Stanton D. answered 02/20/21
Tutor to Pique Your Sciences Interest
Hi Jackson S.,
You get a Periodic Table of the Elements, generally it has masses for each element. You look those up, you don't reason them out, for reasons I'd be happy to discuss, if you so indicate by a comment.
You write the chemical formula for sodium chlorite. If you have to build this up from scratch, you do as follows:
sodium = Na+1 (as an ion)(doesn't affect the mass that it's an ion, by the way)
chlorite = core of chlorine; the ending indicates that it's not Cl- (chloride), nor has one more O attached (ClO)- = hypochlorite), but does have 2 more O's attached (ClO2)- . There are also designations for 3 O's attached (chlorate = ClO3-) and 4 O's attached (perchorate = ClO4- ), by the way.
Since your + and - charges balance, your simplest formula is NaClO2 .
Next, you go through that formula, and add up the respective element masses. In the case of O, you add it in twice, since there are 2 of them. Kabish?
the sum is your molar mass, or formula weight, to use an older term.

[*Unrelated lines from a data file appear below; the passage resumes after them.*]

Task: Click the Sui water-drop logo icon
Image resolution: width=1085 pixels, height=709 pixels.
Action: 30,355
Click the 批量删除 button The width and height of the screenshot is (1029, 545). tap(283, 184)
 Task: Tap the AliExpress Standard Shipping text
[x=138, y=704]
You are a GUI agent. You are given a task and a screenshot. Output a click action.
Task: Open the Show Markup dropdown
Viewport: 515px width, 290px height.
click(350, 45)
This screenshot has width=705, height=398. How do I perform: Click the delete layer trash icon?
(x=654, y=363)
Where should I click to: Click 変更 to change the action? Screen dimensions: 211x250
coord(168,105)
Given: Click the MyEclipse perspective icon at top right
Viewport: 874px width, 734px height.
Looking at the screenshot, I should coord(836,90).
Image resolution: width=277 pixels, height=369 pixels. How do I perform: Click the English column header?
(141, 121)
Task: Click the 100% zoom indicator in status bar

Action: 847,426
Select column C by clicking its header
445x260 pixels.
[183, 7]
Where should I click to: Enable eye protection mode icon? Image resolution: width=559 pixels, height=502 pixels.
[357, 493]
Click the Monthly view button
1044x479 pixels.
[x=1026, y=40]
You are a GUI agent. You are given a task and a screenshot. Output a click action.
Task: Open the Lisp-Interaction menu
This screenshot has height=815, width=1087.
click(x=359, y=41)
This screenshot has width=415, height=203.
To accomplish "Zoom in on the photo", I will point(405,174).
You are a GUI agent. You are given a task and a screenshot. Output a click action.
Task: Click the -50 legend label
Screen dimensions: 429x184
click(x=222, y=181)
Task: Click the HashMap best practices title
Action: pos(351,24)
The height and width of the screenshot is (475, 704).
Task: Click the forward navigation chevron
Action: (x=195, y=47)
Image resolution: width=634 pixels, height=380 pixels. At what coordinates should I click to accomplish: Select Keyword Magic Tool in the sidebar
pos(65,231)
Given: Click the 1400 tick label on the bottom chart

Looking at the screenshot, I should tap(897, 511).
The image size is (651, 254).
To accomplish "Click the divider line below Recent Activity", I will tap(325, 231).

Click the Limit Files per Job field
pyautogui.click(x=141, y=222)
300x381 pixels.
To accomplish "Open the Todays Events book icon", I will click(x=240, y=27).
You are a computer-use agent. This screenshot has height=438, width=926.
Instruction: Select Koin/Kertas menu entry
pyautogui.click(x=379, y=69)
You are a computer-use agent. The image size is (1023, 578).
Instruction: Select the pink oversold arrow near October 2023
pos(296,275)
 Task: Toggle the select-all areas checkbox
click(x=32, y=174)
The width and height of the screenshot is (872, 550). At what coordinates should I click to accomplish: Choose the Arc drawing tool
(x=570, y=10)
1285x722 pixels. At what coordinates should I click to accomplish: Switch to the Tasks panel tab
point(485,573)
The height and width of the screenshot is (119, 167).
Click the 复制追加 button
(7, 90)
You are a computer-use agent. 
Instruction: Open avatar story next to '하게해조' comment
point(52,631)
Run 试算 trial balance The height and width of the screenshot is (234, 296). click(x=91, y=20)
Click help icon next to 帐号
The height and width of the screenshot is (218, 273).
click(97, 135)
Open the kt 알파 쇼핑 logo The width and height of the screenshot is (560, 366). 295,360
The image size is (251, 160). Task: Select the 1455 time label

And by the way, if you respond to an Ask-the-Expert answer, there's no sure-fire way to make sure your query is read. you might pose a comment, and hope (it's a slim chance) that the tutor reviews his/her comments periodically. I answer a lot of these questions, and I've asked Wyzant if they could tag questions that have comments on them. Otherwise, I'd have to open each answered question (I'm at ~1050 and going strong!) and inspect it. So far, no action from Wyzant. You can understand their perspective -- they'd much prefer you get a full-time tutor, if you have a lot of questions!
-- Cheers, _-- Mr. d.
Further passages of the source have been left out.